Complex diseases, with a multifactorial etiology, are frequently encountered in health care. They are generally caused by multiple genes and environmental factors, involving gene–gene and/or gene–environment interactions. A plethora of susceptibility loci have been identified by genome wide association studies (GWAS) and follow-up meta-analyses for various common complex diseases[1]. Undoubtedly, these findings will result in a better understanding of the pathogenesis of complex diseases and facilitate the development of novel therapeutic options. Furthermore, leveraging these discoveries to better predict the status of complex diseases will greatly improve the prevention and treatment of complex diseases and attracts great interest recently[2]. As is well-known, a monogenic disease can be accurately predicted by the corresponding disease-causing mutation. However, although several approaches have been raised for complex disease prediction (such as penalized regression methods [3, 4] and random-effects models [5]), it still remains a great challenge because of the complex genetic architecture.
Currently, one of the most practical ways to leverage recent GWAS findings for disease prediction is the polygenic risk score (PRS) analysis [6]. Typically, a PRS is calculated as the weighted sum of a number of high risk loci [7]. It combines the modest effects of multiple disease associated SNPs into a single variable, therefore has higher power than that of a single SNP. PRS have been created for many complex diseases, such as cardiovascular disease[8], multiple sclerosis [9] and schizophrenia [10]. They are used in different ways in recent years since more genetic data becomes readily available, such as Mendelian randomization studies[11] and disease prediction [12]. Among these disease prediction may be particularly useful for addressing the current challenge to translate the vast genetical knowledge of complex diseases into clinically usable information. For instance, several PRS have been proposed to optimize the use of genetic information of type 1 diabetes and ultimately improve its prediction and diagnosis [13]. Additionally, a previous study demonstrated that PRS was a powerful predictor for patients with first-episode psychosis using logistic regression [14].

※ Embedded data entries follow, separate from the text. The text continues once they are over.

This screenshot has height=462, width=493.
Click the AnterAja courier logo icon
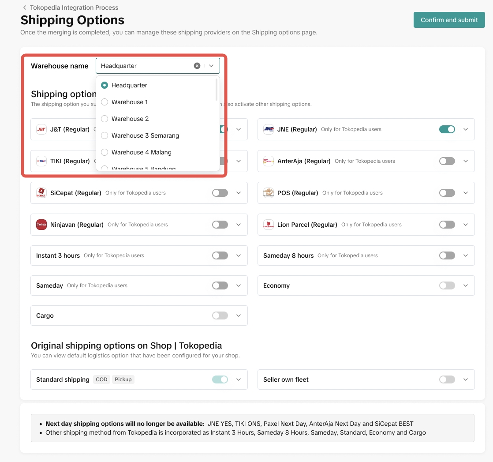[x=269, y=161]
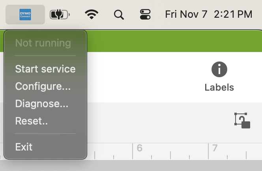Choose Exit from the dropdown menu
The width and height of the screenshot is (262, 171).
[x=24, y=147]
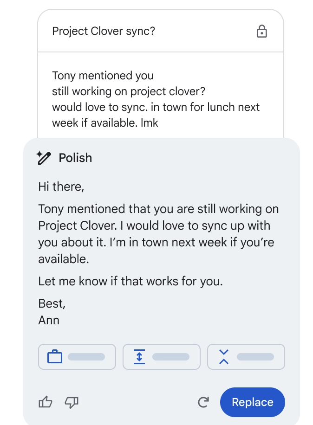This screenshot has height=425, width=313.
Task: Click the lock icon beside the subject
Action: coord(262,32)
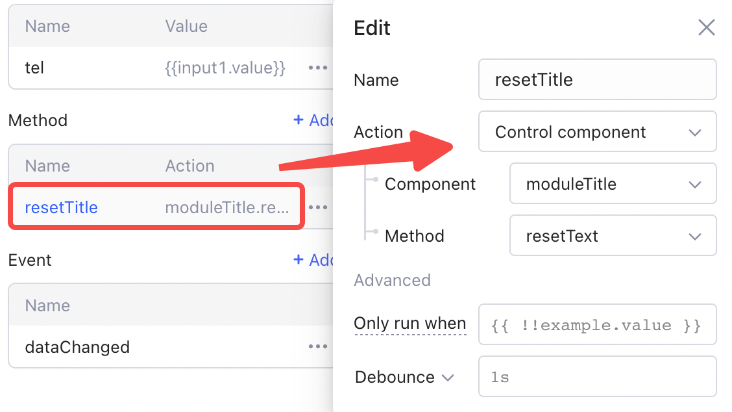Image resolution: width=732 pixels, height=412 pixels.
Task: Expand the Component dropdown showing moduleTitle
Action: (613, 185)
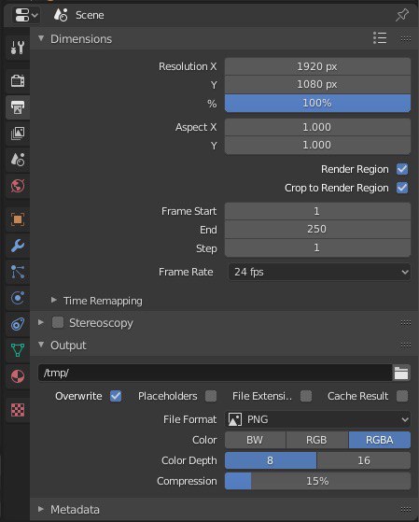Image resolution: width=419 pixels, height=522 pixels.
Task: Open the Render properties tab
Action: coord(18,81)
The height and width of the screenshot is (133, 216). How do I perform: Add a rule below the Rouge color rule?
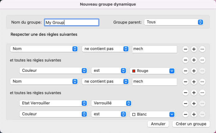click(x=194, y=71)
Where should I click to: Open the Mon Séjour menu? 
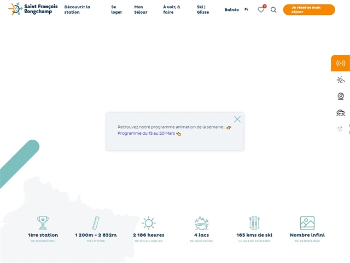[x=142, y=10]
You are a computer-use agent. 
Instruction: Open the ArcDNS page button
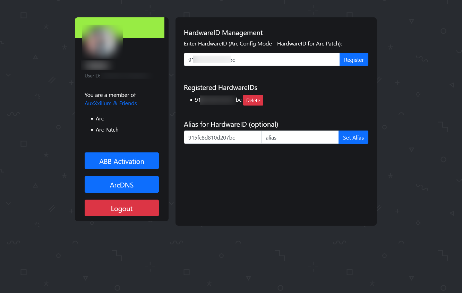click(x=121, y=185)
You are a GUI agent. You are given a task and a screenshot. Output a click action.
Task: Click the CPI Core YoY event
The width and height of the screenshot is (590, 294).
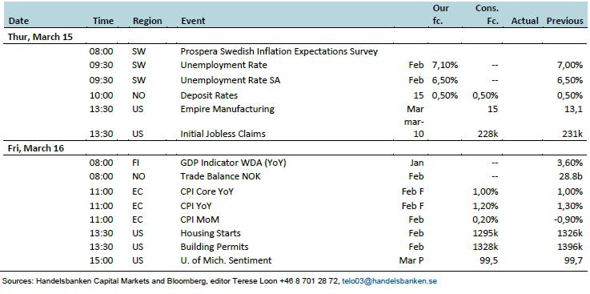207,191
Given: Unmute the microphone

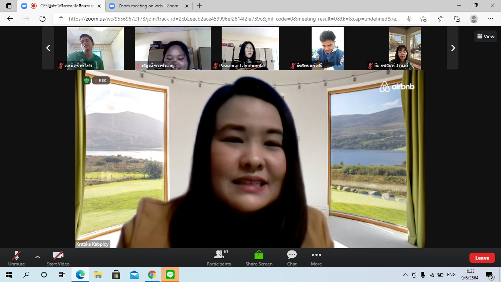Looking at the screenshot, I should pyautogui.click(x=17, y=258).
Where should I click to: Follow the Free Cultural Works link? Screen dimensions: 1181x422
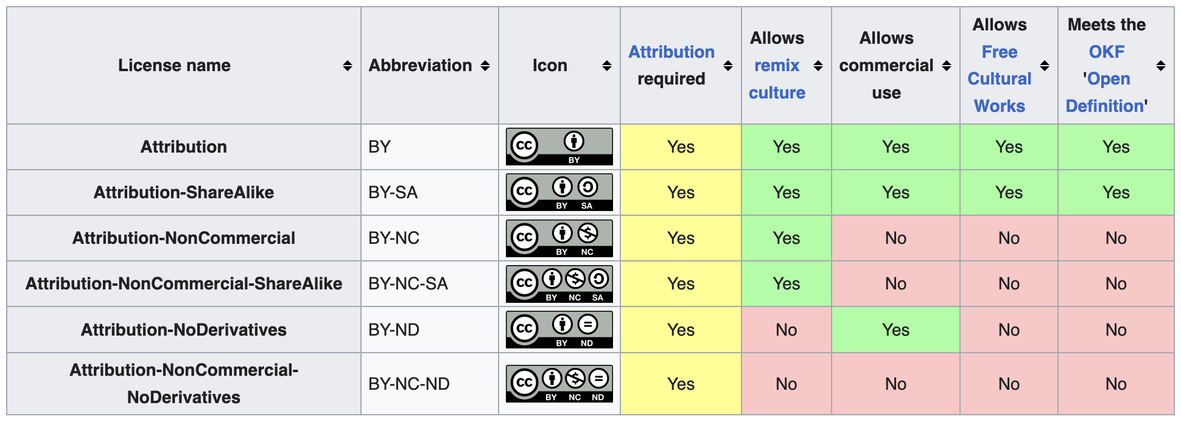pos(999,79)
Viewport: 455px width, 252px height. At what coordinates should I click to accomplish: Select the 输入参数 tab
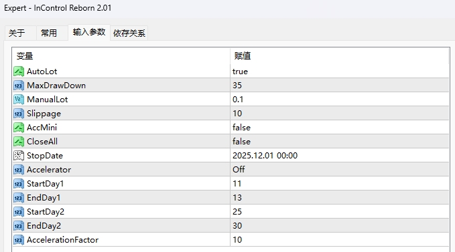(89, 32)
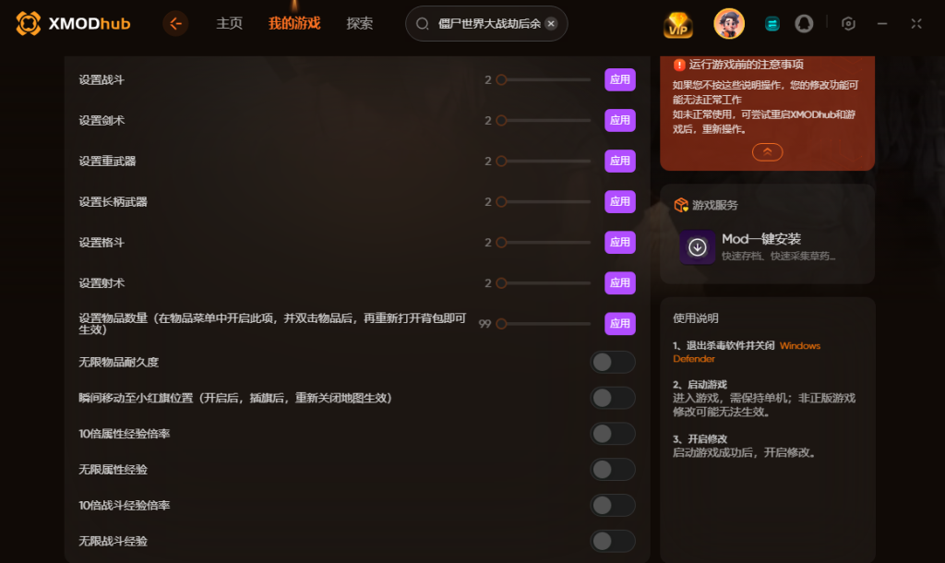Open the notifications bell icon

click(x=804, y=24)
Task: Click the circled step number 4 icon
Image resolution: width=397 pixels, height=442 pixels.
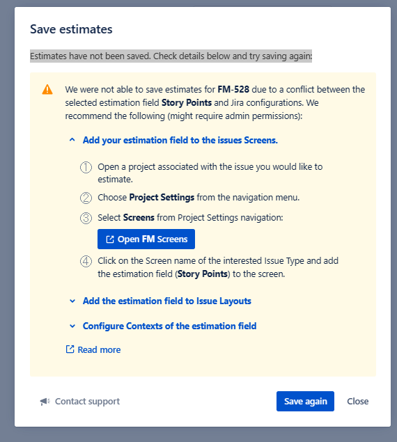Action: [86, 261]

But on the other side, using PRS analysis for disease prediction suffers the limitations from various factors nowadays. First, genetic correlations often exist among correlated diseases [15], which were hardly taken into consideration currently. Second, some environmental risk factors are themselves heritable (e.g. lipid fractions), and can mediate part of the genetic risk of the target disease. This was also mostly ignored in current PRS-based disease prediction. Taking into account target complex disease related diseases and environmental exposure factors may help obtain additional useful information for disease prediction.
As a subfield of computer science, machine learning algorithms play an essential role in the process of knowledge extraction [16, 17] and have been successfully applied in clinical field. For instance, Capper et al. used a machine learning approach to classify brain tumors on the basis of DNA methylation recently. Compared to standard methods, it resulted in a change of diagnosis in up to 12% of prospective cases[18]. Random forest is a tree based machine learning algorithm that consists of a collection of randomized decision trees[19]. Preliminary experiments showed that compared to several other popular machine learning algorithms (e.g. support vector machines), random forest achieved the highest accuracy [20].

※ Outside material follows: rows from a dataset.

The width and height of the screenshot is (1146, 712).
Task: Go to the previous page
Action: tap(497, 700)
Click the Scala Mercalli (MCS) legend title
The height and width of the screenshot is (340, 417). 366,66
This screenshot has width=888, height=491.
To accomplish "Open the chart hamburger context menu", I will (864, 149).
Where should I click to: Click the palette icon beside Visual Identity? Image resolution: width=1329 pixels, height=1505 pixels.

Generally, a machine learning algorithm is used to train a classification model for separating samples of different classes (e.g. healthy or ill) based on variables (e.g. SNPs in a GWAS). In this circumstance, the whole original genomic data sets are generally used. However, instead of using these whole original genomic data, utilizing the combined genetic information of target disease associated genetic loci has the potential to enhance the performance of machine learning for disease prediction. To the best of our knowledge, the performance of combining PRS and machine learning for disease prediction remains largely unknown.

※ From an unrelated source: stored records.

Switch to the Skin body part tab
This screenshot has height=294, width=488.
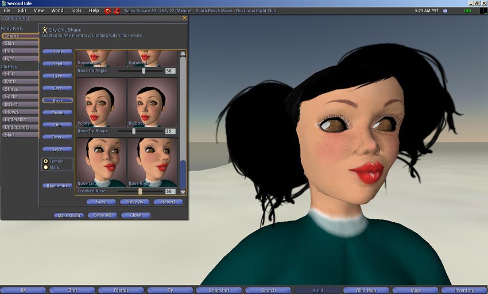point(20,43)
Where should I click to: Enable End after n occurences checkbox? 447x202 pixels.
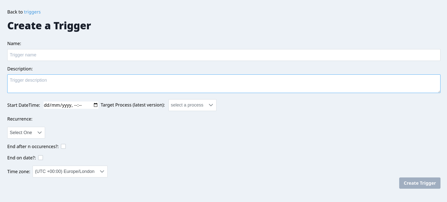pos(63,146)
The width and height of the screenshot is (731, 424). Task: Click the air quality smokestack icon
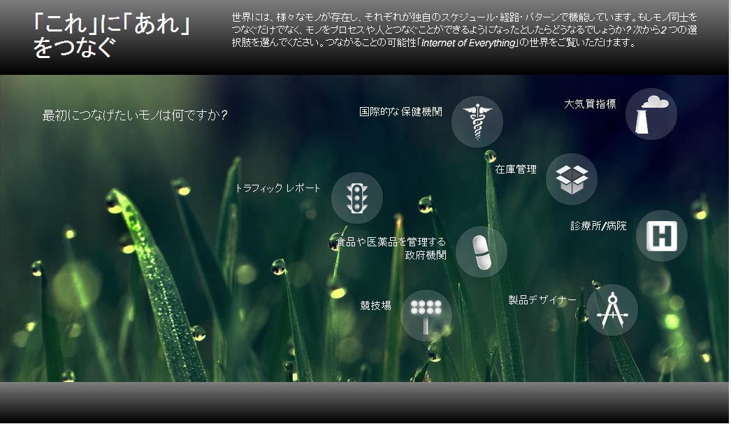pyautogui.click(x=651, y=113)
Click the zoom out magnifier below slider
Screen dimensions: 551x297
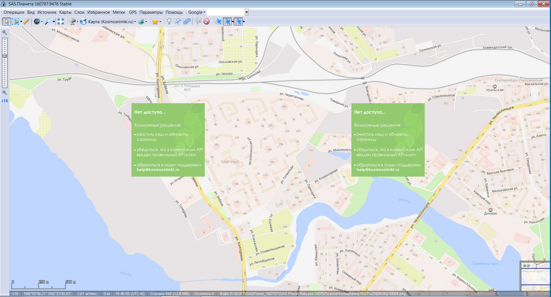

As machine learning and PRS are becoming more and more popular in genetic studies of complex diseases, we systematacially assessed the performance disease prediction with a combination of random forest and PRS. We first used random forest to train a classification model for separating samples of different health status (healthy or ill) based on PRS matrix and phenotypical data. Notably, PRS were constructed using the identified loci associated with target complex disease (e.g. type 2 diabetes), the complex diseases genetically related to target complex disease (e.g. hypertension, obesity) and environmental exposures (e.g. smoking, lack of exercises). We illustrated the feasibility and performance of this disease prediction approach through extensive genetic simulation. Our results may provide valuable information for applying random forest to PRS matrix for complex disease prediction.